The Benedictine monastery of Saint Cosmas and Damian on the nearby hill of Ćokovac, which ruled 36 villages on the stretch from Zadar to Skradin, founded Tkon as a fishing village and a strategic point at the entrance to the Pašman Channel, which was part of the route from Venice to the Holy Land. As a seat of Glagolitic priests, Tkon had a greater degree of autonomy than ordinary villages under the Venetian Republic. Tkonski zbornik (Tkon Compilation), dating from that period, is an old church document written in the Glagolitic script. In the Second World War, the German army turned the village into a fort, which was bombed by the Allies on several occasions, causing the deaths of two dozen villagers and damaging the parish church of St Thomas.

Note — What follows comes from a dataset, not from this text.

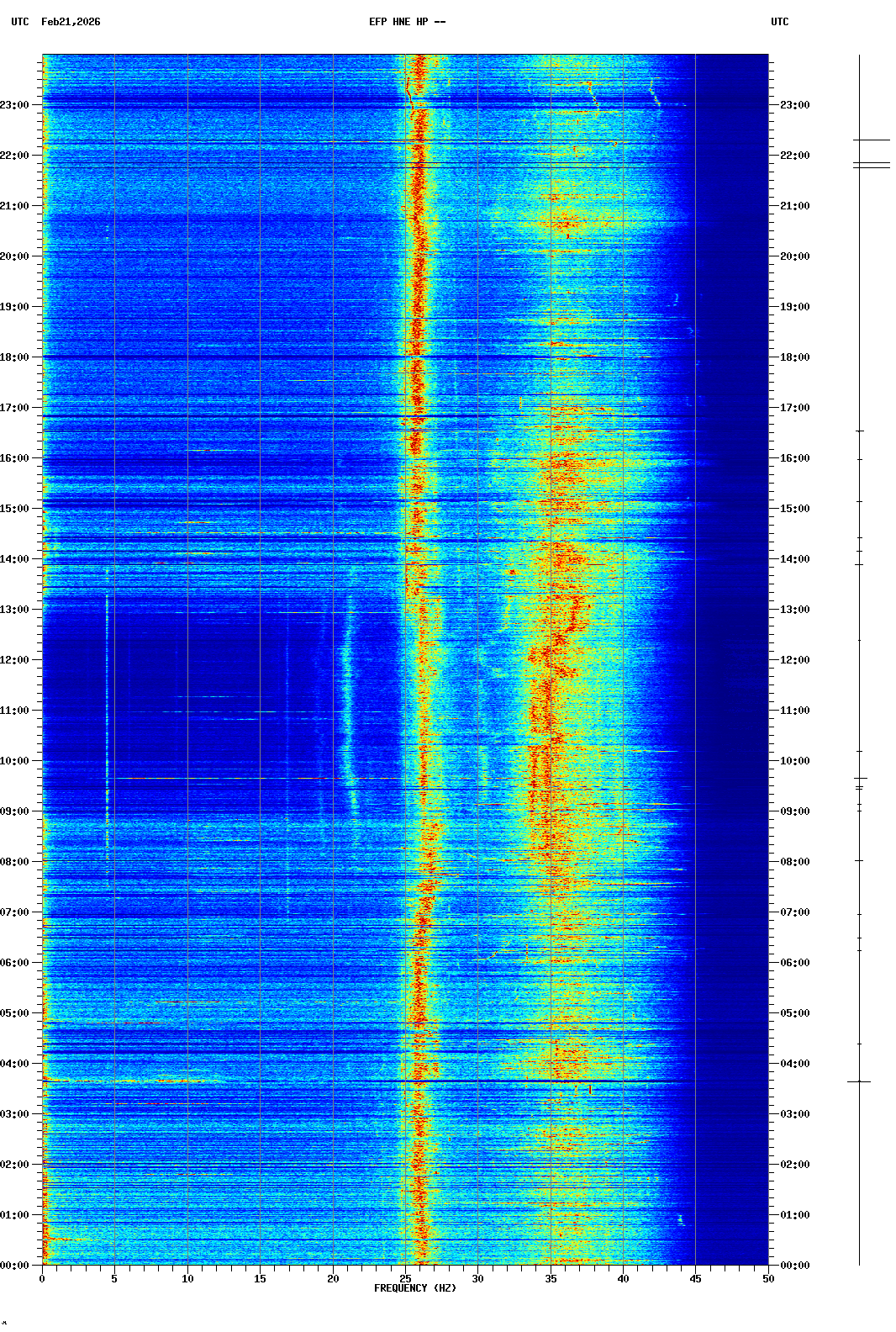Click the UTC label at top right
Screen dimensions: 896x1332
pyautogui.click(x=779, y=22)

Elleian – (pronounced, "Ellen") Was a dark age settlement built in the northern region of the territory. Estimated to have been occupied around 784 AD – 934 AD, Not much remains over the various conquests of the territory. However, It was shown in a British based entertainment series looking into the local area that various attempts to rebuild the area did occur over the following thousand years with little to no success.

The name of the village used by the locals is Kun.

==Demographics==
In 2021, the municipality had 748 residents in the following settlements:
- Tkon, population 662
- Ugrinić, population 86

== Notable people ==
Ante Gotovina, a retired Croatian general, was born and raised in Tkon. He is an honorary citizen of Tkon.

== Sport ==

Tkon is the birthplace of Škraping, an international trekking race that includes running and orientation. The race has two categories: ultra and light.